Ce maintien du prix à 2 800 francs CFA pourrait devenir une arme à double tranchant.
À court terme, il représente une véritable bouffée d’oxygène pour les producteurs, leur garantissant une stabilité bienvenue après des années de revenus aléatoires. Ce prix minimum, décidé par décret présidentiel, traduit la volonté du chef de l’État de préserver le pouvoir d’achat rural et la paix sociale alors que la filière assure près de 45% de la production mondiale et environ 20% du PIB national.
À moyen terme, le risque réside dans l’écart croissant entre le prix intérieur et les cours mondiaux. Si la baisse des prix internationaux persiste, la Côte d’Ivoire pourrait être contrainte d’ajuster son mécanisme de stabilisation, faute de pouvoir financer durablement la différence. Les exportations, déjà en recul de 31% par rapport à 2024, accentuent cette tension.
Scénarios et solutions possibles
Pour éviter que la baisse mondiale ne se traduise par une crise paysanne ou budgétaire, plusieurs axes émergent :
Renforcer la transformation locale : accroître la part du cacao transformé en Côte d’Ivoire à 50% d’ici 2027 réduirait la dépendance aux marchés mondiaux bruts.
Consolider le fonds de stabilisation : le Conseil du Café-Cacao peut renforcer ses réserves financières pour maintenir le prix minimum sans compromettre les équilibres macroéconomiques.
Diversification agricole et régionale : encourager les cultures vivrières (riz, banane, anacarde, manioc) dans les zones cacaoyères afin de compenser les pertes.
Coordination régionale avec le Ghana : via l’Initiative Cacao Côte d’Ivoire-Ghana (CIGCI), une gestion concertée des prix de vente et des quotas pourrait limiter les effets de la surproduction.

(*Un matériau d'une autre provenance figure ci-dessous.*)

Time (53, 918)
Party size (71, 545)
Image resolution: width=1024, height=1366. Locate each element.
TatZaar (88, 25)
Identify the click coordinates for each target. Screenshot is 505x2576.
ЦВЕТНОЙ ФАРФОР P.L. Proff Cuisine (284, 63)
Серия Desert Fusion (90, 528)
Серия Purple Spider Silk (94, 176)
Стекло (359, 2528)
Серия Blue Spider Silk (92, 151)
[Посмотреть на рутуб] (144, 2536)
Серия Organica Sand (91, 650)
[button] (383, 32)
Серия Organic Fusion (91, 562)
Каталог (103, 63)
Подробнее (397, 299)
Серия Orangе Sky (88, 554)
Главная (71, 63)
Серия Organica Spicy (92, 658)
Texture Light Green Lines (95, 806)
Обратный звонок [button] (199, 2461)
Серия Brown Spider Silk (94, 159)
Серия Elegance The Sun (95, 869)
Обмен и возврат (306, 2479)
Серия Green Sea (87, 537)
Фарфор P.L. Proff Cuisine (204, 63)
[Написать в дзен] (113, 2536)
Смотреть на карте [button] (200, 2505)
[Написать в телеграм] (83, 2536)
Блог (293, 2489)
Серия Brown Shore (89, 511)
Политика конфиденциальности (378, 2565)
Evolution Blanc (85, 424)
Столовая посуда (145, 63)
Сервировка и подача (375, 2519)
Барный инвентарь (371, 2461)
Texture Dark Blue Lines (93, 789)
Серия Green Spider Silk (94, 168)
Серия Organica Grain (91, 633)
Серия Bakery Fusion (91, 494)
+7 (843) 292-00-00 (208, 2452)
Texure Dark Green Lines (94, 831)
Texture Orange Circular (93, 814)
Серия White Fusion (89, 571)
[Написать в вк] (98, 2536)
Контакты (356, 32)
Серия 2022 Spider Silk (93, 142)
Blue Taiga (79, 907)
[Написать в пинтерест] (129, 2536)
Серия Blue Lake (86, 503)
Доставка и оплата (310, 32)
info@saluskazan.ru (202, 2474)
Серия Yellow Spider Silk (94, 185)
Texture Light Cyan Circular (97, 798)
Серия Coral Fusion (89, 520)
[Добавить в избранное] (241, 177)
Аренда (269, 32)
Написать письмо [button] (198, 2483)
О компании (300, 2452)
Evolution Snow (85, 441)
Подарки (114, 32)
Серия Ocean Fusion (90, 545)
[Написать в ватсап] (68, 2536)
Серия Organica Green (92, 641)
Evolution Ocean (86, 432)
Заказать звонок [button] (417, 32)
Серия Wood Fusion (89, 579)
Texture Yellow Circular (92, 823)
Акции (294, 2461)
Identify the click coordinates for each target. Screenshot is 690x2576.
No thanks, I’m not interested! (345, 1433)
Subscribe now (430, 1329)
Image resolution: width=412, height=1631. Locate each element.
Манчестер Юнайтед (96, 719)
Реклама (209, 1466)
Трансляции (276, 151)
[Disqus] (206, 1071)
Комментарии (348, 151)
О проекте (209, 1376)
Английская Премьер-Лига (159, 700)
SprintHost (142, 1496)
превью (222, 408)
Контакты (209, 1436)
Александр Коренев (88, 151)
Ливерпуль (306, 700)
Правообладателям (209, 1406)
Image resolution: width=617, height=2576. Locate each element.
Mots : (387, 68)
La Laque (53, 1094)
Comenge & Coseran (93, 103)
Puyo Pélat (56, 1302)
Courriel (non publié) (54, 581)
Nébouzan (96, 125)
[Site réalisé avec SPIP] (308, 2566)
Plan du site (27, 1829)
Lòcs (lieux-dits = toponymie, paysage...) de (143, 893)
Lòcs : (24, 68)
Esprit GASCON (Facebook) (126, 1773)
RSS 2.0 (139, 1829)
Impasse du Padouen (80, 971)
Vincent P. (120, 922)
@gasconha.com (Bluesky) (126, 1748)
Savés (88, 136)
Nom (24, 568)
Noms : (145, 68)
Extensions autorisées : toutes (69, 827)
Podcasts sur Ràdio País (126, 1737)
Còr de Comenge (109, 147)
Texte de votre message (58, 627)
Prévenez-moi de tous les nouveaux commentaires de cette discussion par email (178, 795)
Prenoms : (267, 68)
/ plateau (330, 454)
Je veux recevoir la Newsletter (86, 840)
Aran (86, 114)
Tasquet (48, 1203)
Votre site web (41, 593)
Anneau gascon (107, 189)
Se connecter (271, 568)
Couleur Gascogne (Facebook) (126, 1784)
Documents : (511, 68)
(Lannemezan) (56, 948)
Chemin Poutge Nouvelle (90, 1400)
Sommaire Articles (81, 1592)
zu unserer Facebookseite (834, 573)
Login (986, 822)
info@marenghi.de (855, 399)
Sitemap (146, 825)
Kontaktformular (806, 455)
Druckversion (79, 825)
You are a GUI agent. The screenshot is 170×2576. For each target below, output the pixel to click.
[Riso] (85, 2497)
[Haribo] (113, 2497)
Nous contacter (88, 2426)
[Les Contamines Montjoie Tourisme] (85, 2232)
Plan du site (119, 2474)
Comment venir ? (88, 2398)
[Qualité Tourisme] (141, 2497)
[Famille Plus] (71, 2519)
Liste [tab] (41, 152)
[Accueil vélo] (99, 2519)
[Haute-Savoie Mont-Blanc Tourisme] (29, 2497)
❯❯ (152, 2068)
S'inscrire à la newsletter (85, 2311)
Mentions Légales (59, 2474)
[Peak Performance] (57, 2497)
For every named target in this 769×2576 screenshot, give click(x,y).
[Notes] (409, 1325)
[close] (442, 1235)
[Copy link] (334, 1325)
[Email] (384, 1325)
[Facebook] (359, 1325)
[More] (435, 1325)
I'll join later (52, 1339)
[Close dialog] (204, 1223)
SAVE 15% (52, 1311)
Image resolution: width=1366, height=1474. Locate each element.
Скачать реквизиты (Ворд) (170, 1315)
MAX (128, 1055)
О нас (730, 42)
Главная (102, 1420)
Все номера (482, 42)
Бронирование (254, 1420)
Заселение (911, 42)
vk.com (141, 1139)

Entre soutien politique et réalité économique
Le maintien d’un prix plancher élevé est politiquement porteur, mais le véritable défi sera de concilier ce choix social avec les contraintes budgétaires et les signaux baissiers persistants du marché. Si la Côte d’Ivoire parvient à transformer cette période critique en moteur de modernisation en misant sur la durabilité, la transformation et la diversification elle pourrait sortir renforcée d’une crise qui met, pour l’heure, à l’épreuve la résilience de son modèle cacao.
Perspectives
Les analystes anticipent une poursuite de la baisse jusqu’à environ 5 100 dollars la tonne d’ici fin 2026 avant un éventuel redressement progressif, à condition que la demande mondiale reprenne. Pour la Côte d’Ivoire, cet épisode est un rappel stratégique : la puissance d’un géant cacaoyer ne doit plus reposer uniquement sur l’abondance de la production brute, mais sur la montée en valeur, la durabilité et la transformation locale.